--- START ---

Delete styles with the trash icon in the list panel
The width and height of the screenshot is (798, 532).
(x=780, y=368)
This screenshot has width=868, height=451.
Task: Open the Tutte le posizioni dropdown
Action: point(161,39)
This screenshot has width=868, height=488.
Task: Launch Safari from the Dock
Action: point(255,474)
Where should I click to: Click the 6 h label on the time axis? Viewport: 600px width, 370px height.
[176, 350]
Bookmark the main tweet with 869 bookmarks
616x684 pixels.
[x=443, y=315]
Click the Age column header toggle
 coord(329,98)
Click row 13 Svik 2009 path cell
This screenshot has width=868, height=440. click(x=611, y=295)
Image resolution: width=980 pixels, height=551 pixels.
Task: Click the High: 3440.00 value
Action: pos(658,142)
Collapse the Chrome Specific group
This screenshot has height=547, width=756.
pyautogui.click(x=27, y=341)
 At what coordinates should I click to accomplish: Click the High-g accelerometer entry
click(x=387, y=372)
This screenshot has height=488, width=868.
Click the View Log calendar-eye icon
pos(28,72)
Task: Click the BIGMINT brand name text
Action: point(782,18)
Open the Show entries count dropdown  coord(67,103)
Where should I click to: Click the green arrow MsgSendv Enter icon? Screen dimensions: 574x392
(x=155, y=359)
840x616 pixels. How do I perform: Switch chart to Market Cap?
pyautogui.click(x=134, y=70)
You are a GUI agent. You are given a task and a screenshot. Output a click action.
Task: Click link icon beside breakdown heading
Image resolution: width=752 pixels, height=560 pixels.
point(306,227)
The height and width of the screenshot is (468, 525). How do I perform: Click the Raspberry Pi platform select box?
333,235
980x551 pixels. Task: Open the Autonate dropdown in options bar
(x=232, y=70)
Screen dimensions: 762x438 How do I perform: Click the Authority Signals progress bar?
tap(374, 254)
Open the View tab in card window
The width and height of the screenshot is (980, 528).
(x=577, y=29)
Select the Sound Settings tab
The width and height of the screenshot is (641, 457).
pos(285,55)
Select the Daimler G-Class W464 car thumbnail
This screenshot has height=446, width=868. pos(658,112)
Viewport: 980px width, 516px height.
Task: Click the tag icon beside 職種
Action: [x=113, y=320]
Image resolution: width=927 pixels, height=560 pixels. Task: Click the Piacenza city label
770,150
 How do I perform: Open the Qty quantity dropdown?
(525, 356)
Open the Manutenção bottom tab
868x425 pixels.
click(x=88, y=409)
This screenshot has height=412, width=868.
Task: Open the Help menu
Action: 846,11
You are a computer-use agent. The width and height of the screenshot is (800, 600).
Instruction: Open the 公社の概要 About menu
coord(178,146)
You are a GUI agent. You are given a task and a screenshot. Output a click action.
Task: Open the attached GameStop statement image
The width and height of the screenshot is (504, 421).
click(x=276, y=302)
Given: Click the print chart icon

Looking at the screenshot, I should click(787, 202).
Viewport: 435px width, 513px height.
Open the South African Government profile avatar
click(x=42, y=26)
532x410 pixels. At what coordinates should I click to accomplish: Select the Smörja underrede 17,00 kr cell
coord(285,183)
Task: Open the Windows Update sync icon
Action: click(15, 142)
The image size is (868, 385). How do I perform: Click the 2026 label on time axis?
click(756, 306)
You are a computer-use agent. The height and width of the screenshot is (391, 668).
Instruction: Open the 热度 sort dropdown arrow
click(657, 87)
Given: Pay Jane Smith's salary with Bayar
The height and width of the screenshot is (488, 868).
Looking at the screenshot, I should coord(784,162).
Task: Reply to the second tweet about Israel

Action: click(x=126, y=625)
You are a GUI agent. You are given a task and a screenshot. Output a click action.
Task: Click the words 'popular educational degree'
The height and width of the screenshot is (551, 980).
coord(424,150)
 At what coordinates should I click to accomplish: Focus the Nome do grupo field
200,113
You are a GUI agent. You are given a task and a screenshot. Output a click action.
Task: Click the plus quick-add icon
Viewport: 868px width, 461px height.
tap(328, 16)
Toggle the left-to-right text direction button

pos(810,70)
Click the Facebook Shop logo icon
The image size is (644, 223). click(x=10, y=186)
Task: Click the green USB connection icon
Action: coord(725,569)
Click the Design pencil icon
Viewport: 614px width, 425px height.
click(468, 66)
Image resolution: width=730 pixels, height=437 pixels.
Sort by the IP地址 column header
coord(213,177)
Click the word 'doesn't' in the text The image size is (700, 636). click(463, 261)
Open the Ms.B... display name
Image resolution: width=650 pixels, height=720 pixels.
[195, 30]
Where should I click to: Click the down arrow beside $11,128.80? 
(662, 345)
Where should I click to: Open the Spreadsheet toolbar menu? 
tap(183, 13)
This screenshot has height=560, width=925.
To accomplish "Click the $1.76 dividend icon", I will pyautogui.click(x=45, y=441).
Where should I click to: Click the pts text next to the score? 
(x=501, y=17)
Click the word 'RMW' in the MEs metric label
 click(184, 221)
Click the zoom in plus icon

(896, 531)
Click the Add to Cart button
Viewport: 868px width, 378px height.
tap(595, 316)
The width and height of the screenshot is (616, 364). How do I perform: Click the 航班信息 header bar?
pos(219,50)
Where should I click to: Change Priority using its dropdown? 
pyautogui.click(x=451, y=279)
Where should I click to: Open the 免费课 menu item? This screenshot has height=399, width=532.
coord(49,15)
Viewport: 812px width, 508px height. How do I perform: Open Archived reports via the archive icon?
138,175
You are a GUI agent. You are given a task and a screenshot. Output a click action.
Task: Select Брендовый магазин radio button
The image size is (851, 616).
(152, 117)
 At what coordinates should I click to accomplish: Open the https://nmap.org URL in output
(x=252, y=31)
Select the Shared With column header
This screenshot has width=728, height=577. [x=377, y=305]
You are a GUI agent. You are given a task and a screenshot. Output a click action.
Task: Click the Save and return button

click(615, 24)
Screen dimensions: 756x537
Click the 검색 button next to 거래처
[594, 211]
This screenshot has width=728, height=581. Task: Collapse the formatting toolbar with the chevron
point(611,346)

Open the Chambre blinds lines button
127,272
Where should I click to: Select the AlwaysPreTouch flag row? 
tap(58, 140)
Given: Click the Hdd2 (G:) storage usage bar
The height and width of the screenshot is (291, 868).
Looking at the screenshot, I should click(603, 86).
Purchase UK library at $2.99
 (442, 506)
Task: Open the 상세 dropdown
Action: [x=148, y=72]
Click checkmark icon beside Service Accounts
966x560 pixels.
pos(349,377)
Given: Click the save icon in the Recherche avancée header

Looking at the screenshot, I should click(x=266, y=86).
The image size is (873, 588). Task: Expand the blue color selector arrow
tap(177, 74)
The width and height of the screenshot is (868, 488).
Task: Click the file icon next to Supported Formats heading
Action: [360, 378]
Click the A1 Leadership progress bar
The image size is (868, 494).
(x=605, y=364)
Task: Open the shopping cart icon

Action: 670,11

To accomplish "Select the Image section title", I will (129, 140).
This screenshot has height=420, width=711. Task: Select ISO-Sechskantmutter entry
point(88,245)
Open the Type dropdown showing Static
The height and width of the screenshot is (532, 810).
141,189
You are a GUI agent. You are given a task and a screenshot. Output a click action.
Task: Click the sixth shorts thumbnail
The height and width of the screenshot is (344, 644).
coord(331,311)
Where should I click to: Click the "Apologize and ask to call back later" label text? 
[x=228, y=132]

--- END ---

Exercise instructions — Filter the data down to the lines that contain the string "computer", and copy them.

Written solution —
You are a computer-use agent. The width and height of the screenshot is (800, 600).
You are a computer-use agent. The height and width of the screenshot is (391, 668).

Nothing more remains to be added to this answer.